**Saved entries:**
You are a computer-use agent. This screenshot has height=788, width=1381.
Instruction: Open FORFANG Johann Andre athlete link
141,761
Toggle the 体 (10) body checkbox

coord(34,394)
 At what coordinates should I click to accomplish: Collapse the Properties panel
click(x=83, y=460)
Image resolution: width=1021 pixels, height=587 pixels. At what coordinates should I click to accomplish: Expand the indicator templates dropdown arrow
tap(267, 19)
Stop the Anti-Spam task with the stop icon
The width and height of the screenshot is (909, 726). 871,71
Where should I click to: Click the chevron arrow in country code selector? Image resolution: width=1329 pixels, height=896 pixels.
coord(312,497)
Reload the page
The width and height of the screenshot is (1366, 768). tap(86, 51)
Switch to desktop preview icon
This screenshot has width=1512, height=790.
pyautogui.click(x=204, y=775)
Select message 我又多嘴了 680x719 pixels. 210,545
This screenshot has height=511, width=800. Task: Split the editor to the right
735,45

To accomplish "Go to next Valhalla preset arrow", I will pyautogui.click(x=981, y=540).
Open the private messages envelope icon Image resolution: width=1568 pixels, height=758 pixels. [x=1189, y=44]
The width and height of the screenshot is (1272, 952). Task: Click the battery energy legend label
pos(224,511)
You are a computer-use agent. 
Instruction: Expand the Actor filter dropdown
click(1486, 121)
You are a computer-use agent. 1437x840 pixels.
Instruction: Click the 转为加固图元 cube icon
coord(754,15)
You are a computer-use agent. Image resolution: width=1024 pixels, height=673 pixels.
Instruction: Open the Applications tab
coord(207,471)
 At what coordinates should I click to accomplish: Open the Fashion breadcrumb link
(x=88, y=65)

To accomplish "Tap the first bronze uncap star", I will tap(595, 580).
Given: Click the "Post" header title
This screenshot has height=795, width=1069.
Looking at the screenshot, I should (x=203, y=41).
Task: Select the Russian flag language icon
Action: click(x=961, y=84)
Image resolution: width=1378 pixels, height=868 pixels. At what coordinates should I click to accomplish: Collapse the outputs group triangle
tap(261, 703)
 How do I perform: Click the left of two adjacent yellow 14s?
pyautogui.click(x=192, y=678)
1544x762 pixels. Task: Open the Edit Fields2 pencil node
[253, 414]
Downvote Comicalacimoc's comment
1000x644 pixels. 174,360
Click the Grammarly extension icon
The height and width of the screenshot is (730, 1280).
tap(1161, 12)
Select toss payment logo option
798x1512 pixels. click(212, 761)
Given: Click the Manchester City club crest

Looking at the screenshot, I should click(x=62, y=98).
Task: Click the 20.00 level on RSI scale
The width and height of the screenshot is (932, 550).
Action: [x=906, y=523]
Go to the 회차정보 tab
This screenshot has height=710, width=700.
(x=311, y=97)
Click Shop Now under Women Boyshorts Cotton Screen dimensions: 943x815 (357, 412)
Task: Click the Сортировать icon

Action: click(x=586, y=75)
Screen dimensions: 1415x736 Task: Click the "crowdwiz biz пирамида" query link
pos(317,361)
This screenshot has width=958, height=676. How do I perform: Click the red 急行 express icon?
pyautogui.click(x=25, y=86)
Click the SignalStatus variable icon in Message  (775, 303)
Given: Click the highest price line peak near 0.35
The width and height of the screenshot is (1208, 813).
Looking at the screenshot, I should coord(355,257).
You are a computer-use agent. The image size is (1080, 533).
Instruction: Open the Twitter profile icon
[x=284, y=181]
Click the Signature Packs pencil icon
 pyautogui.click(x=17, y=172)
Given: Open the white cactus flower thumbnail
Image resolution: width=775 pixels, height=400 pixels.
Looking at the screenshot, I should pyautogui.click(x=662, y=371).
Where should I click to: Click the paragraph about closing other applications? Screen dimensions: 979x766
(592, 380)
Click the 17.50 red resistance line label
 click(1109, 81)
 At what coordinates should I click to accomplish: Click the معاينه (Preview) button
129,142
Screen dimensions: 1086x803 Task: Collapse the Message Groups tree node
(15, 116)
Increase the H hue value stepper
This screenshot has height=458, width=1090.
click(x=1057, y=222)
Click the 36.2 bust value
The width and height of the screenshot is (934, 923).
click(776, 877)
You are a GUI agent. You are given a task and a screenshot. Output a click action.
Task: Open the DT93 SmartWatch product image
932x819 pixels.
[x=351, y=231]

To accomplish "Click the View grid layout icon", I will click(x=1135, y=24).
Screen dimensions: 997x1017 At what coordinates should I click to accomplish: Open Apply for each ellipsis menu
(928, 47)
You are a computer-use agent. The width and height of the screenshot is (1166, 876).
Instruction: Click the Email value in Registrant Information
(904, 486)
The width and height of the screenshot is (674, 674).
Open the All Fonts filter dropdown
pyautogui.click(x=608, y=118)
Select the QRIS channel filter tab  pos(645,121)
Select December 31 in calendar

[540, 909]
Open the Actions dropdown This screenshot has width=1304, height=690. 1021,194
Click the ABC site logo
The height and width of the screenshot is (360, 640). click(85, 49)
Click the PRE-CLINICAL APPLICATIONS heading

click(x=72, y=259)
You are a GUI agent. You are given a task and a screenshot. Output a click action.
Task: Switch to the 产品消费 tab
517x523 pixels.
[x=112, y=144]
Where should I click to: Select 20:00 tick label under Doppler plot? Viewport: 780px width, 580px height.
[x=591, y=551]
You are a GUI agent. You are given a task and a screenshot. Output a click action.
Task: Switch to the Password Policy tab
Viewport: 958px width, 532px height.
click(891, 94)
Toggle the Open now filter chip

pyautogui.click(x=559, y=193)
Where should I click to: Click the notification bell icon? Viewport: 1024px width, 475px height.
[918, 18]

**What the exercise asks:**
Each line above is to be copied exactly as written.

**Exercise response:**
You are a computer-use agent. This screenshot has height=788, width=1381.
Instruction: Open FORFANG Johann Andre athlete link
141,761
Toggle the 体 (10) body checkbox

coord(34,394)
 At what coordinates should I click to accomplish: Collapse the Properties panel
click(x=83, y=460)
Image resolution: width=1021 pixels, height=587 pixels. At what coordinates should I click to accomplish: Expand the indicator templates dropdown arrow
tap(267, 19)
Stop the Anti-Spam task with the stop icon
The width and height of the screenshot is (909, 726). 871,71
Where should I click to: Click the chevron arrow in country code selector? Image resolution: width=1329 pixels, height=896 pixels.
coord(312,497)
Reload the page
The width and height of the screenshot is (1366, 768). tap(86, 51)
Switch to desktop preview icon
This screenshot has width=1512, height=790.
pyautogui.click(x=204, y=775)
Select message 我又多嘴了 680x719 pixels. 210,545
This screenshot has height=511, width=800. Task: Split the editor to the right
735,45

To accomplish "Go to next Valhalla preset arrow", I will pyautogui.click(x=981, y=540).
Open the private messages envelope icon Image resolution: width=1568 pixels, height=758 pixels. [x=1189, y=44]
The width and height of the screenshot is (1272, 952). Task: Click the battery energy legend label
pos(224,511)
You are a computer-use agent. 
Instruction: Expand the Actor filter dropdown
click(1486, 121)
You are a computer-use agent. 1437x840 pixels.
Instruction: Click the 转为加固图元 cube icon
coord(754,15)
You are a computer-use agent. Image resolution: width=1024 pixels, height=673 pixels.
Instruction: Open the Applications tab
coord(207,471)
 At what coordinates should I click to accomplish: Open the Fashion breadcrumb link
(x=88, y=65)

To accomplish "Tap the first bronze uncap star", I will tap(595, 580).
Given: Click the "Post" header title
This screenshot has height=795, width=1069.
Looking at the screenshot, I should (x=203, y=41).
Task: Select the Russian flag language icon
Action: click(x=961, y=84)
Image resolution: width=1378 pixels, height=868 pixels. At what coordinates should I click to accomplish: Collapse the outputs group triangle
tap(261, 703)
 How do I perform: Click the left of two adjacent yellow 14s?
pyautogui.click(x=192, y=678)
1544x762 pixels. Task: Open the Edit Fields2 pencil node
[253, 414]
Downvote Comicalacimoc's comment
1000x644 pixels. 174,360
Click the Grammarly extension icon
The height and width of the screenshot is (730, 1280).
tap(1161, 12)
Select toss payment logo option
798x1512 pixels. click(212, 761)
Given: Click the Manchester City club crest

Looking at the screenshot, I should click(x=62, y=98).
Task: Click the 20.00 level on RSI scale
The width and height of the screenshot is (932, 550).
Action: [x=906, y=523]
Go to the 회차정보 tab
This screenshot has height=710, width=700.
(x=311, y=97)
Click Shop Now under Women Boyshorts Cotton Screen dimensions: 943x815 (357, 412)
Task: Click the Сортировать icon

Action: click(x=586, y=75)
Screen dimensions: 1415x736 Task: Click the "crowdwiz biz пирамида" query link
pos(317,361)
This screenshot has width=958, height=676. How do I perform: Click the red 急行 express icon?
pyautogui.click(x=25, y=86)
Click the SignalStatus variable icon in Message  (775, 303)
Given: Click the highest price line peak near 0.35
The width and height of the screenshot is (1208, 813).
Looking at the screenshot, I should coord(355,257).
You are a computer-use agent. The image size is (1080, 533).
Instruction: Open the Twitter profile icon
[x=284, y=181]
Click the Signature Packs pencil icon
 pyautogui.click(x=17, y=172)
Given: Open the white cactus flower thumbnail
Image resolution: width=775 pixels, height=400 pixels.
Looking at the screenshot, I should pyautogui.click(x=662, y=371).
Where should I click to: Click the paragraph about closing other applications? Screen dimensions: 979x766
(592, 380)
Click the 17.50 red resistance line label
 click(1109, 81)
 At what coordinates should I click to accomplish: Click the معاينه (Preview) button
129,142
Screen dimensions: 1086x803 Task: Collapse the Message Groups tree node
(15, 116)
Increase the H hue value stepper
This screenshot has height=458, width=1090.
click(x=1057, y=222)
Click the 36.2 bust value
The width and height of the screenshot is (934, 923).
click(776, 877)
You are a GUI agent. You are given a task and a screenshot. Output a click action.
Task: Open the DT93 SmartWatch product image
932x819 pixels.
[x=351, y=231]

To accomplish "Click the View grid layout icon", I will click(x=1135, y=24).
Screen dimensions: 997x1017 At what coordinates should I click to accomplish: Open Apply for each ellipsis menu
(928, 47)
You are a computer-use agent. The width and height of the screenshot is (1166, 876).
Instruction: Click the Email value in Registrant Information
(904, 486)
The width and height of the screenshot is (674, 674).
Open the All Fonts filter dropdown
pyautogui.click(x=608, y=118)
Select the QRIS channel filter tab  pos(645,121)
Select December 31 in calendar

[540, 909]
Open the Actions dropdown This screenshot has width=1304, height=690. 1021,194
Click the ABC site logo
The height and width of the screenshot is (360, 640). click(85, 49)
Click the PRE-CLINICAL APPLICATIONS heading

click(x=72, y=259)
You are a GUI agent. You are given a task and a screenshot. Output a click action.
Task: Switch to the 产品消费 tab
517x523 pixels.
[x=112, y=144]
Where should I click to: Select 20:00 tick label under Doppler plot? Viewport: 780px width, 580px height.
[x=591, y=551]
You are a GUI agent. You are given a task and a screenshot. Output a click action.
Task: Switch to the Password Policy tab
Viewport: 958px width, 532px height.
click(891, 94)
Toggle the Open now filter chip

pyautogui.click(x=559, y=193)
Where should I click to: Click the notification bell icon? Viewport: 1024px width, 475px height.
[918, 18]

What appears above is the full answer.